One thing that really struck me while I was reading, was that many of the pieces had little to do with speculative fiction or media or the community as fans. When we’re celebrating fan writers, I’m looking for people who are passionately engaged as fans. I want to know about the books and stories and media they love and why they love it. I want to know about the spec fic they find find problematic and why. I want to know why media inspires them and why. I want to know what kind of fan community they aspire to belong to and why.

 

Patrick May

“2015 Hugo Awards Graphic Story Category” – June 23

[Reviews all nominees in category.]

The Zombie Nation Book #2: Reduce Reuse Reanimate

This is the only nominee not included in the Hugo packet. I asked the author on his website and on Twitter if there is an excerpt available, but got no response. Since it’s a webcomic I read a few months worth online to get a feel for the work.

This is less a graphic story than a series of loosely connected gags. Some are amusing, most are not. The artwork is decent, but neither it nor the writing make it a Hugo contender.

 

Lis Carey on Lis Carey’s Library

“Lightspeed Magazine, edited by John Joseph Adams, Stefan Rudnicki, Rich Horton, Wendy N. Wagner, and Christie Yant” – June 23

Lightspeed Magazine is a 2015 Best Semiprozine Hugo nominee.

Lightspeed publishes a wide range of science fiction and fantasy fiction, as well as interviews, Q&As with their authors, and fiction podcasts. What I did not find is an archive allowing me to look at their 2014 issues, the relevant issues for this year’s Hugos. The only thing I’ve been able to read that they published in 2014 is “The Day The World Turned Upside Down,” by Thomas Olde Heuvelt, translated by Lia Belt. I’ve already expressed my opinion on that one, and you can read it, if you wish, by clicking the link.

It’s very well presented visually, but with the Heuvelt story being the only thing from 2014 that’s available to read, I’m not prepared to rate it very high.

 

Laura “Tegan” Gjovaag on Bloggity-Blog-Blog-Blog

“Hugo Reading – Short Stories” – June 23

[Reviews all five nominees.]

The best story of the five by a few lengths was definitely “Totaled”, although it wasn’t perfect, nor even the best I’ve read from 2014. It was just very good. In descending order of quality I would rank “A Single Samurai”, “On A Spiritual Plain”, “Turncoat”… and then “The Parliament of Beasts and Birds” a distant last. Four of the five have something to recommend them, but only one was good enough to even be considered for an award.

 

 

 

543 thoughts on “The Snifferance Engine 6/23

  1. Also, I’d like to stand up for Ulysses. I think that book is compelling and often laugh-out-loud funny. Plus, some of it is dirty, which I always enjoy.

    I’d like to recommend this free audio book, which many people who bounce off the text seem to like.

  2. Kyra: (And incidentally, I was not at all kidding about having a list of good lesbian romance SFF. It is something I post given the slightest provocation.)

    *clamors for list*

    What sort of provocation would you need, exactly?
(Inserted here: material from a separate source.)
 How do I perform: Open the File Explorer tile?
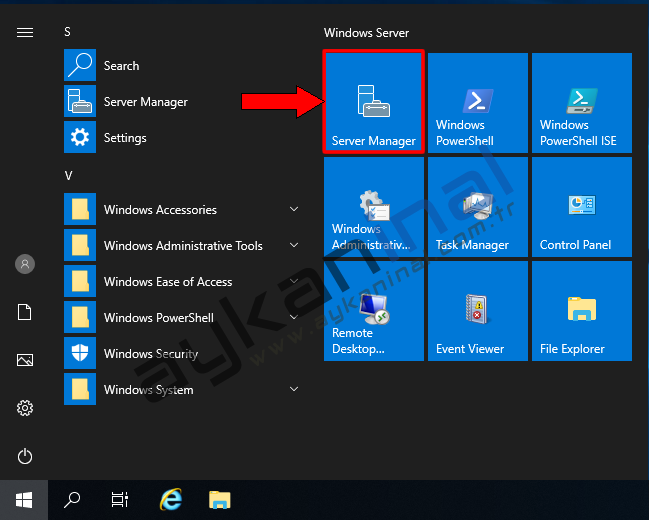(581, 311)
I mean, I have some very nice basil lemonade, and rose-infused gin, and I make a mean salted butter caramel, but neither of those are really transmissible through the internet, alas.

  3. bloodstone75 wrote:
    Perhaps TB is keeping his Worldcon membership on the down-low because it’s an Attending membership; that way he can conduct a “surprise attack” and cause maximum kerfuffle (cur-fuffle?).

    Perhaps he would be walking straight into the arms of the IRS if he did that, and dare not set foot on U.S. soil? (This is just another theory, of course.)

    He’s all piss and wind, like a barber’s cat.

  4. To rrede: just wanted to say thanks for long post. Will read links later — at work.

    I went to college in era when Beowulf was still required reading to earn a degree. I found LOTR tedious — but I’ve given copies of Tolkien’s translation “the legend of sigurd and gudrun” away as birthday presents.

  5. Kurt: Those are good arguments for King, yes. Though I can’t help remembering how much King fans liked, or didn’t mind, his prose even back when, and how some of his readers have declared they’re finding he’s gotten tiresome. Which explains my skepticism. Not denial, skepticism.

    David W: The Once and Future King is hardly an example of canonical modernist literature.

  6. Camestros:

    True but the Dan Brown publishing juggernaut does imply that it is possible to become a blockbuster selling writer with poor prose and warmed over plots.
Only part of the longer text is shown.